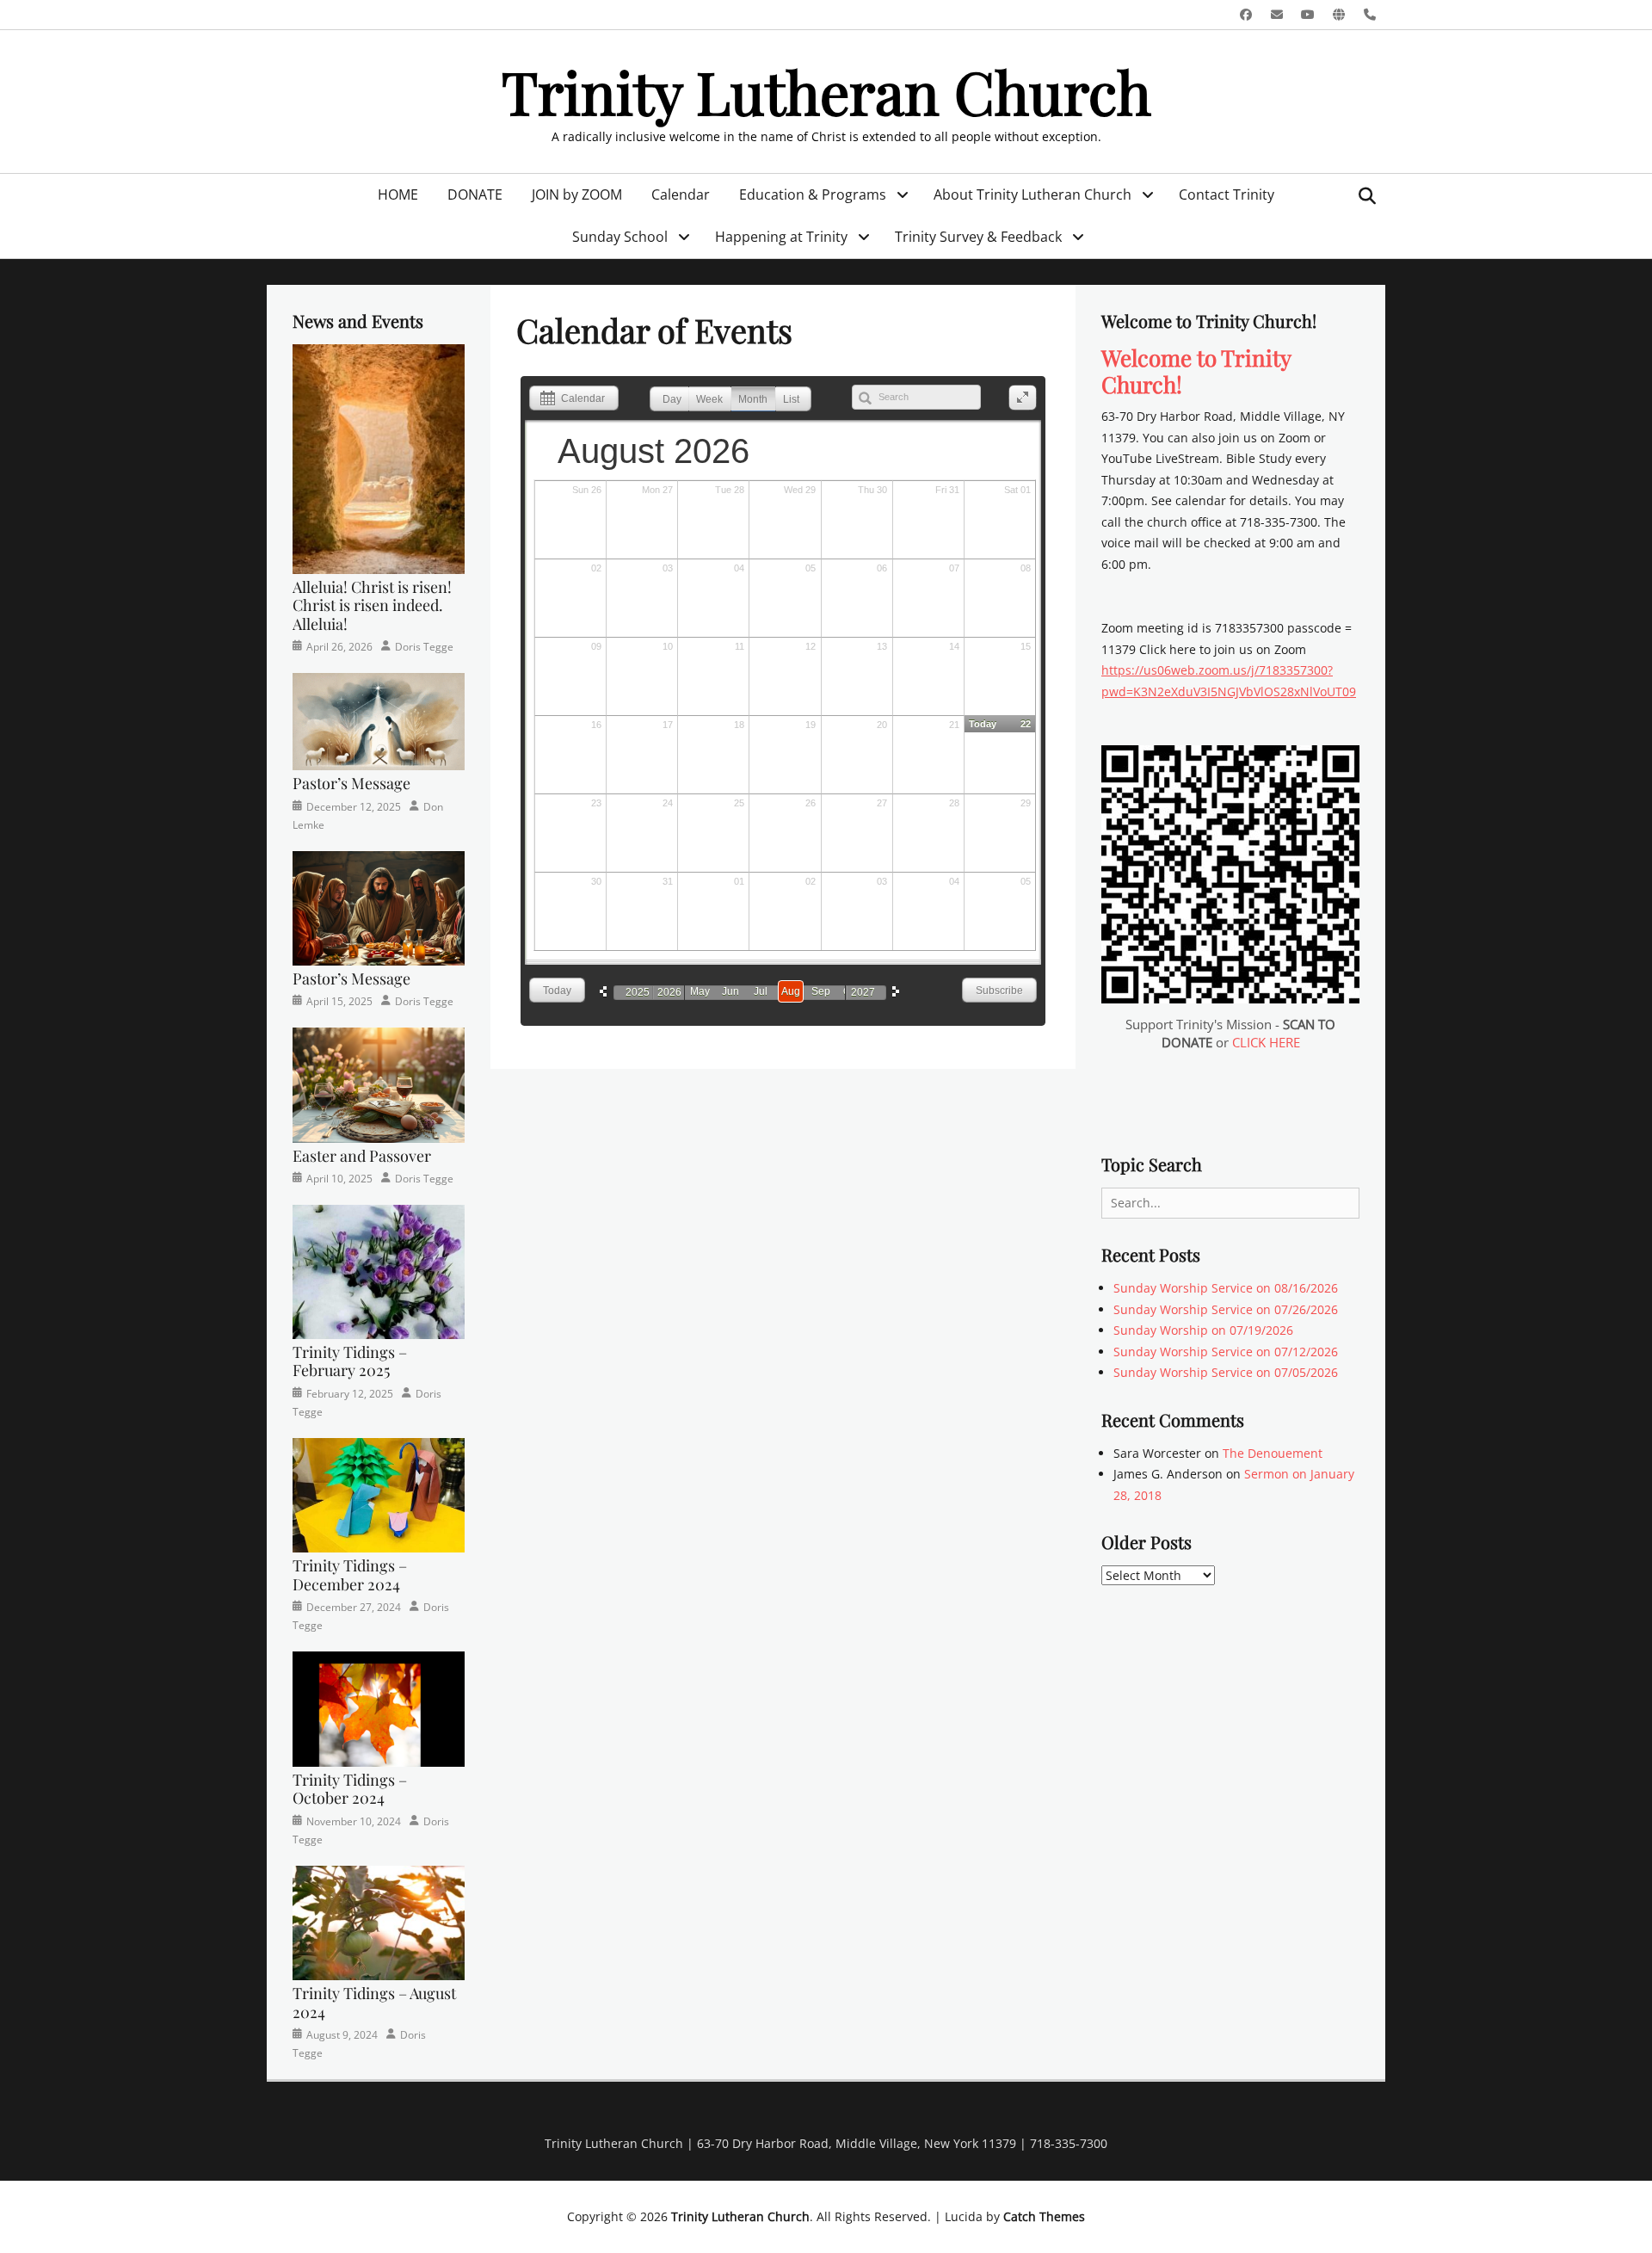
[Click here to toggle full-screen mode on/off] (1022, 398)
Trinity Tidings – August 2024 (374, 2002)
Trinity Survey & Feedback (978, 236)
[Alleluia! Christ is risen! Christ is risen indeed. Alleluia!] (379, 457)
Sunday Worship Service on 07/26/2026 (1225, 1309)
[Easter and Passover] (379, 1084)
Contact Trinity (1226, 194)
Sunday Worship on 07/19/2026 (1203, 1330)
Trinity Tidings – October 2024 (350, 1789)
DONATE (474, 194)
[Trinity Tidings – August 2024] (379, 1921)
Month (752, 399)
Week (709, 399)
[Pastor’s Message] (379, 720)
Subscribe (999, 991)
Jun (730, 991)
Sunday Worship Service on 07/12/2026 (1225, 1351)
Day (672, 399)
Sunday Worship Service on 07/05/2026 (1225, 1372)
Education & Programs (812, 194)
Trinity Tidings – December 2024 (350, 1575)
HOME (398, 194)
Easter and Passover (362, 1155)
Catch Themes (1044, 2216)
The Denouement (1272, 1453)
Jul (760, 991)
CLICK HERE (1266, 1042)
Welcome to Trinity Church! (1196, 371)
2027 (863, 992)
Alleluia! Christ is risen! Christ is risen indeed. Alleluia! (372, 605)
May (700, 991)
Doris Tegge (424, 646)
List (791, 399)
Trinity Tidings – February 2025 (350, 1361)
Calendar (680, 194)
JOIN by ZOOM (577, 194)
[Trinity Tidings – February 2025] (379, 1270)
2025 (638, 992)
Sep (820, 991)
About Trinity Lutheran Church (1032, 194)
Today (557, 991)
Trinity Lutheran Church (826, 91)
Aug (790, 991)
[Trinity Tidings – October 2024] (379, 1708)
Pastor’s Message (351, 783)
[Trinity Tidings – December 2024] (379, 1493)
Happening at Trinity (781, 236)
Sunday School (620, 236)
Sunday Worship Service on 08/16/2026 (1225, 1288)
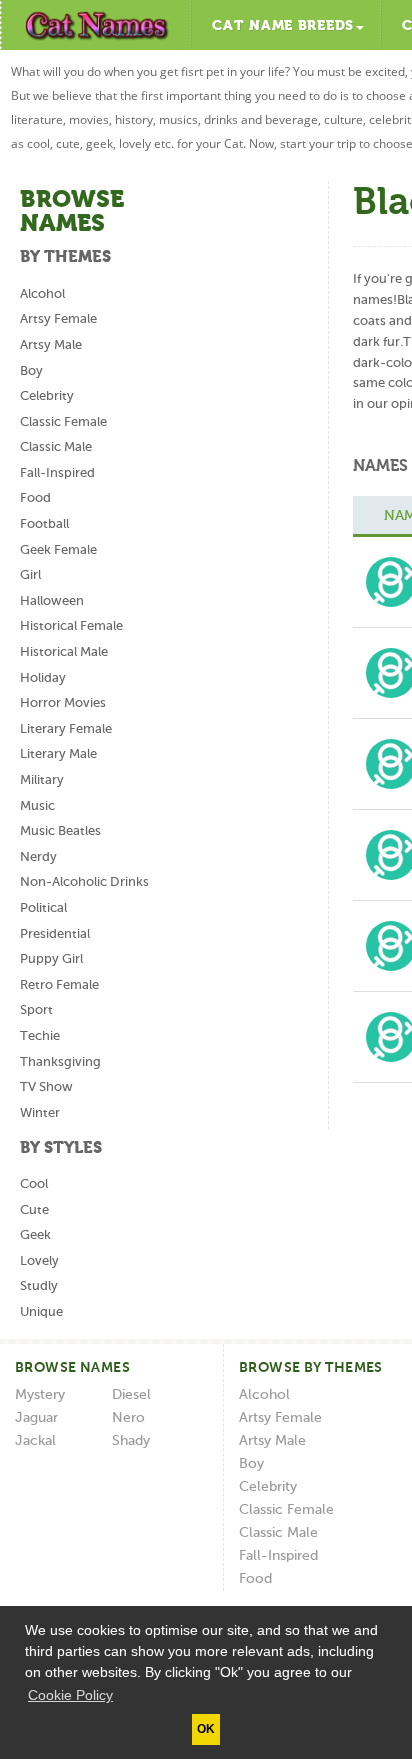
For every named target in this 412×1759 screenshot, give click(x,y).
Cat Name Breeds (283, 26)
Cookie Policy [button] (70, 1695)
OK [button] (206, 1729)
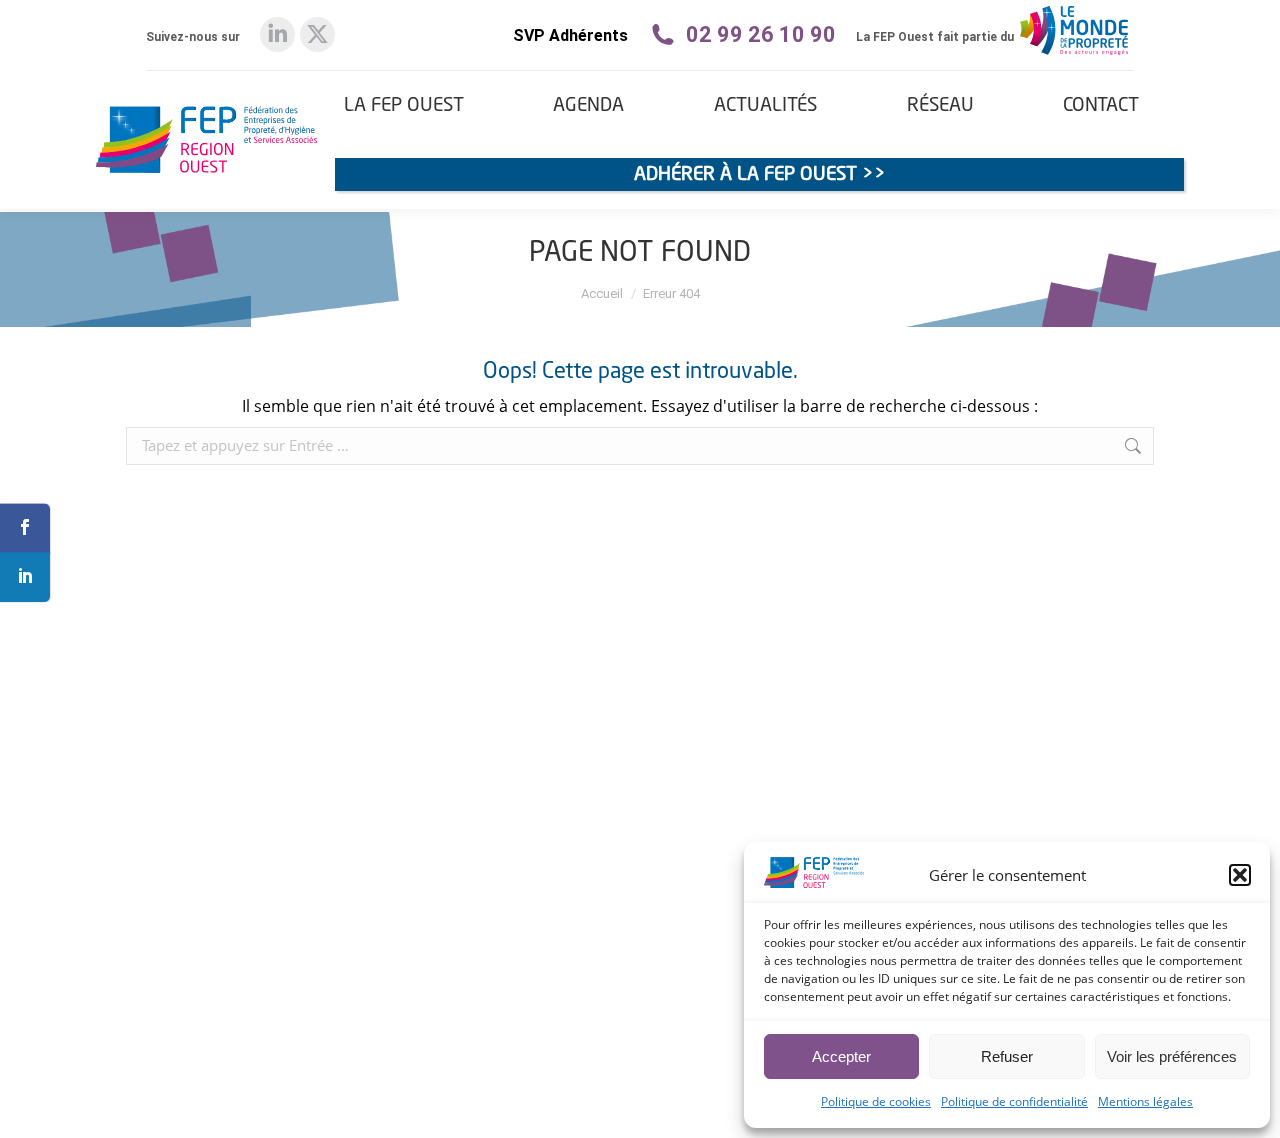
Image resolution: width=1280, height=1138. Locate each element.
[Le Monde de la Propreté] (1074, 53)
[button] (1240, 875)
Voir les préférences (1172, 1056)
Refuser (1007, 1056)
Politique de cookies (876, 1101)
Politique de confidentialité (1014, 1101)
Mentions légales (1145, 1101)
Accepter (841, 1056)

-.-.-

■ Exercise directions: Using the entries, count how many lines contain the string "October". Write only the number.

■ Written response: 2